Now, Chanos says he has found another “trust me” story: China. And he is moving to short the entire nation’s economy. Washington policymakers would do well to understand his argument, because if he’s right, the consequences will be felt here.

Chanos and the other bears point to several key pieces of evidence that China is heading for a crash.

First, they point to the enormous Chinese economic stimulus effort — with the government spending $900 billion to prop up a $4.3 trillion economy. “Yet China’s economy, for all the stimulus it has received in 11 months, is underperforming,” Gordon Chang, author of “The Coming Collapse of China,” wrote in Forbes at the end of October. “More important, it is unlikely that [third-quarter] expansion was anywhere near the claimed 8.9 percent.”

Chang argues that inconsistencies in Chinese official statistics — like the surging numbers for car sales but flat statistics for gasoline consumption — indicate that the Chinese are simply cooking their books. He speculates that Chinese state-run companies are buying fleets of cars and simply storing them in giant parking lots in order to generate apparent growth.

Another data point cited by the bears: overcapacity. For example, the Chinese already consume more cement than the rest of the world combined, at 1.4 billion tons per year. But they have dramatically ramped up their ability to produce even more in recent years, leading to an estimated spare capacity of about 340 million tons, which, according to a report prepared earlier this year by Pivot Capital Management, is more than the consumption in the U.S., India and Japan combined.

This, Chanos and others argue, is happening in sector after sector in the Chinese economy. And that means the Chinese are in danger of producing huge quantities of goods and products that they will be unable to sell.

The Pivot Capital report was extremely popular in Chanos’s office and concluded, “We believe the coming slowdown in China has the potential to be a similar watershed event for world markets as the reversal of the U.S. subprime and housing boom.”

And the bears also keep a close eye on anecdotal reports from the ground level in China, like a recent posting on a blog called The Peking Duck about shopping at Beijing’s “stunningly dysfunctional, catastrophic mall, called The Place.”

“I was shocked at what I saw,” the blogger wrote. “Fifty percent of the eateries in the basement were boarded up. The cheap food court, too, was gone, covered up with ugly blue boarding, making the basement especially grim and dreary. ... There is simply too much stuff, too many stores and no buyers.”


1 comment:

  1. GW, as usual you post good stuff.

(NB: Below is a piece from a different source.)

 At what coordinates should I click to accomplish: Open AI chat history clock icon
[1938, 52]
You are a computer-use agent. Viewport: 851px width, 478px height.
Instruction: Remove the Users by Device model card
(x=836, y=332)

I have been building on my own bearish case on China. I have been reading Michael Pettis, Andy Xie, Ambrose Evans Pritchard and others and using my own knowledge, which is a combination of education and experience to come to the same conclusion. I believe the entire economy of China is building more capacity and little else. This means their capacity is growing, not their output. Xie wrote a post about 4 months ago on the Chinese housing industry, which had some very telling statistics. He said there was 2 billion square meters under construction and that the typical per capita consumption of housing was around 28 sq. meters. That is about 300 square feet, meaning a family of 4 would occupy around 1200 square feet. That isn't exactly cramped, even by American standards, as I know a lot of people that grew up just that way. They used to call that middle class in the 1960's. In any case, he said China would need 8.4 billion square meters and was constructing at the pace of 1.5 billion a year with the 2 billion under construction and land developed for 2 billion more at this time. After the 8.4 billion feet, the gig was going to be up and demographics were for a shrinking population going forward.

    The question is, what are 300 million more Chinese going to do, make crap for the US consumer? Manufacturing is so automated that I would guess 300 million of any group could probably make crap for the entire world. The entire auto industry is probably no more than 10 to 15 million employees worldwide.

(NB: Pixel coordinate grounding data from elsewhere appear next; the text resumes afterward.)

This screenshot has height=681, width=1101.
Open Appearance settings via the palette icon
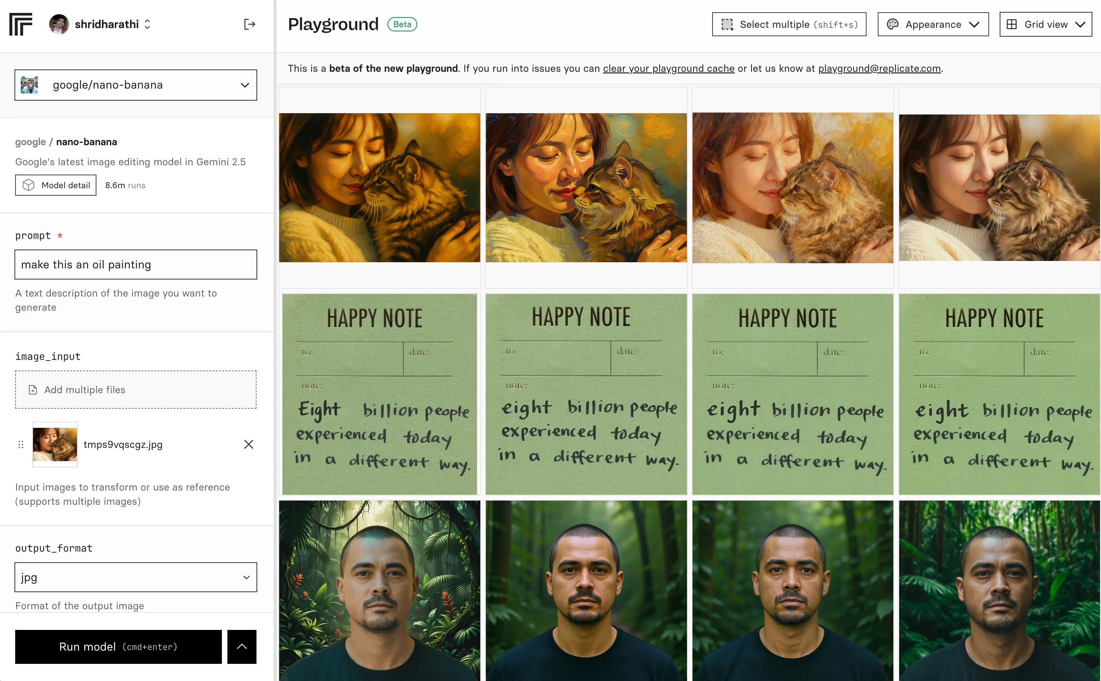tap(893, 24)
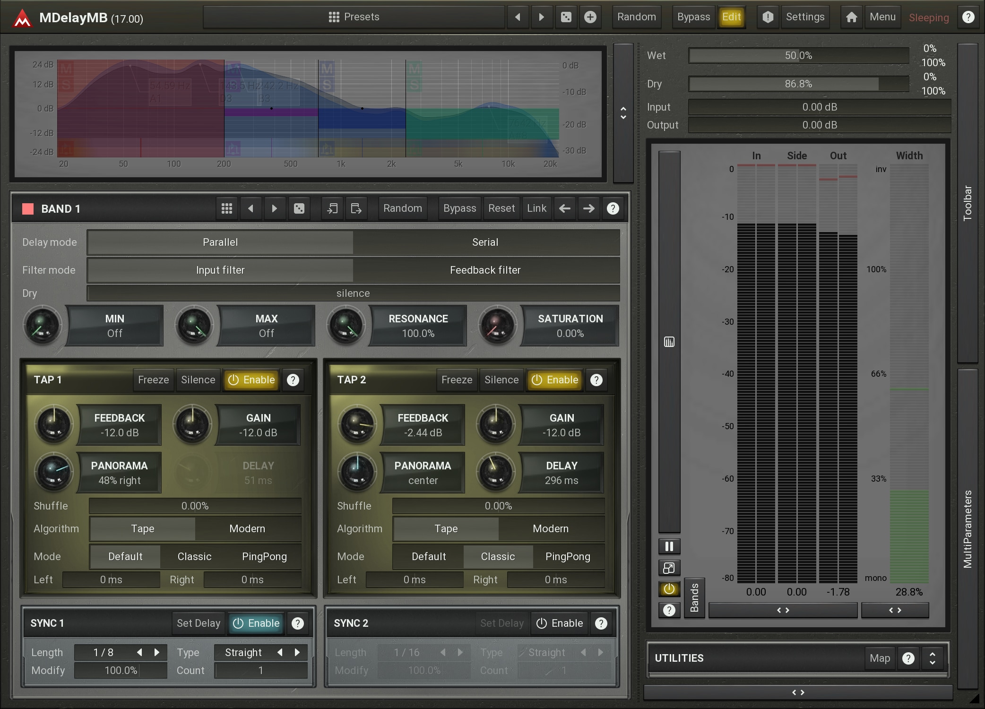The width and height of the screenshot is (985, 709).
Task: Disable the Tap 1 Enable toggle
Action: (251, 380)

    In any case, the steel, copper and concrete industries hit a brick wall once the housing bubble stops and so does the financial basis for owning the properties. In any case, the state owns the land and the property is under lease for 50 to 70 years, so the stick of TNT becomes a dud black cat.

    So we have a recovery built on an economy that is built on building capacity that can't be used funding countries that are supplying commodities to build more capacity. Also, I doubt 30% of the warchest of funds China claims are trade surpluses and instead impounded foreign investment. China is using a jawboning down of the dollar to front its own devaluation tactics. Ben B is going to be forced to defend the dollar at some point as the US bond market is going to start walking away from him otherwise. You can only depreciate bank paper so far on the current basis of a 1% or 2% interest rate differential.